We simply set all the values that meet the specification to zero before taking the sum, that way we don't change the shape of the array as we would if we were to filter them from the array.
The other benefit of this is that it means we can sum along axis after the filter is applied.
import numpy
data_set = numpy.ones((10, 10))
data_set[4][4] = 2
data_set[5][5] = 2
data_set[6][6] = 2
print "Sum", data_set.sum()
another_set = numpy.array(data_set) # Take a copy, we'll need that later
data_set[data_set == 2] = 0 # Set all the values that are 2 to zero
print "Filtered sum", data_set.sum()
print "Along axis", data_set.sum(0), data_set.sum(1)
Equally we could use any other boolean to set the data we wish to exclude from the sum.
another_set[(another_set > 1) & (another_set < 3)] = 0
print "Another filtered sum", another_set.sum()
Upvotes: 0
Reputation: 11734
Use numpy's capability of indexing with boolean arrays. In the below example data_set!=2
evaluates to a boolean array which is True
whenever the element is not 2 (and has the correct shape). So data_set[data_set!=2]
is a fast and convenient way to get an array which doesn't contain a certain value. Of course, the boolean expression can be more complex.

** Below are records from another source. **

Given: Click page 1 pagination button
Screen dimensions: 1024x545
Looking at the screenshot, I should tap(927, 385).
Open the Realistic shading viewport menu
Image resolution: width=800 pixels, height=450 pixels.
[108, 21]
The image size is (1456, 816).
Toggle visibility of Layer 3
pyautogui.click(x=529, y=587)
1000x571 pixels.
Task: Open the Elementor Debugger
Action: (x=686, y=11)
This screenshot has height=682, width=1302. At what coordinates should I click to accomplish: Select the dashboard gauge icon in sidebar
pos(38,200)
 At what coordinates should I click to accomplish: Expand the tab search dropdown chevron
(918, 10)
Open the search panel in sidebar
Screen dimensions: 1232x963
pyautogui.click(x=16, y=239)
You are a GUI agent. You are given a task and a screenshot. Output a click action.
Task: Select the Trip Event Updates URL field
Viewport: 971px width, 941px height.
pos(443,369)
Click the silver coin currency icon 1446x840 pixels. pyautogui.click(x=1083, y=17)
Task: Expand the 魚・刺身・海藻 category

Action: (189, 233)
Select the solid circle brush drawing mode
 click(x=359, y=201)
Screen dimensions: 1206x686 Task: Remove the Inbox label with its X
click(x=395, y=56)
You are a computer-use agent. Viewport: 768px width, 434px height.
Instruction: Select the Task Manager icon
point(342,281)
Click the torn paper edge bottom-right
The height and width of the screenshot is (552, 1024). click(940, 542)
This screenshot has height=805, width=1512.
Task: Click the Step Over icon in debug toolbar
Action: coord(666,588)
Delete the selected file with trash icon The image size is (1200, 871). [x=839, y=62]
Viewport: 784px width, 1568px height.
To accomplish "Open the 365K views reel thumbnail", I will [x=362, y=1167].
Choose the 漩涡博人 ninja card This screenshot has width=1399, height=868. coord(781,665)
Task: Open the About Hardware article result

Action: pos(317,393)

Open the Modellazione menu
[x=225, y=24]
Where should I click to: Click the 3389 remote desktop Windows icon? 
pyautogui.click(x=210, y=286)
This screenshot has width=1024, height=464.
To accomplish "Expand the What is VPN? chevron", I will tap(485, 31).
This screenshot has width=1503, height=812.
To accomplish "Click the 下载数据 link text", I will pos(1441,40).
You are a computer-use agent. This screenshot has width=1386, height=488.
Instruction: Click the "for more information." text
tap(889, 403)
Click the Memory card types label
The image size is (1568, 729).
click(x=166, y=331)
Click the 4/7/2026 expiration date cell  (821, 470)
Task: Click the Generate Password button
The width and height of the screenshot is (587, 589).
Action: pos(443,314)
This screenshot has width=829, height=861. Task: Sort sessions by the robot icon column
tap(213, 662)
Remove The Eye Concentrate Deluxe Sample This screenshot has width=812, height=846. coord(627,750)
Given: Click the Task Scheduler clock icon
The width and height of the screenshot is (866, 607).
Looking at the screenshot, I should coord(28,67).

In [1]: import numpy as np
In [2]: data_set = np.ones((10, 10))
In [4]: data_set[4,4] = 2
In [5]: data_set[5,5] = 2
In [6]: data_set[6,6] = 2
In [7]: data_set[data_set != 2].sum()
Out[7]: 97.0
In [8]: data_set != 2
Out[8]:
array([[ True, True, True, True, True, True, True, True, True,
True],
[ True, True, True, True, True, True, True, True, True,
True],
...
[ True, True, True, True, True, True, True, True, True,
True]], dtype=bool)
Upvotes: 12
Reputation: 39406
Without numpy, the solution is not much more complex:
x = [1,2,3,4,5,6,7]
sum(y for y in x if y != 7)
# 21
Works for a list of excluded values too:
# set is faster for resolving `in`
exl = set([1,2,3])
sum(y for y in x if y not in exl)
# 22
Upvotes: 5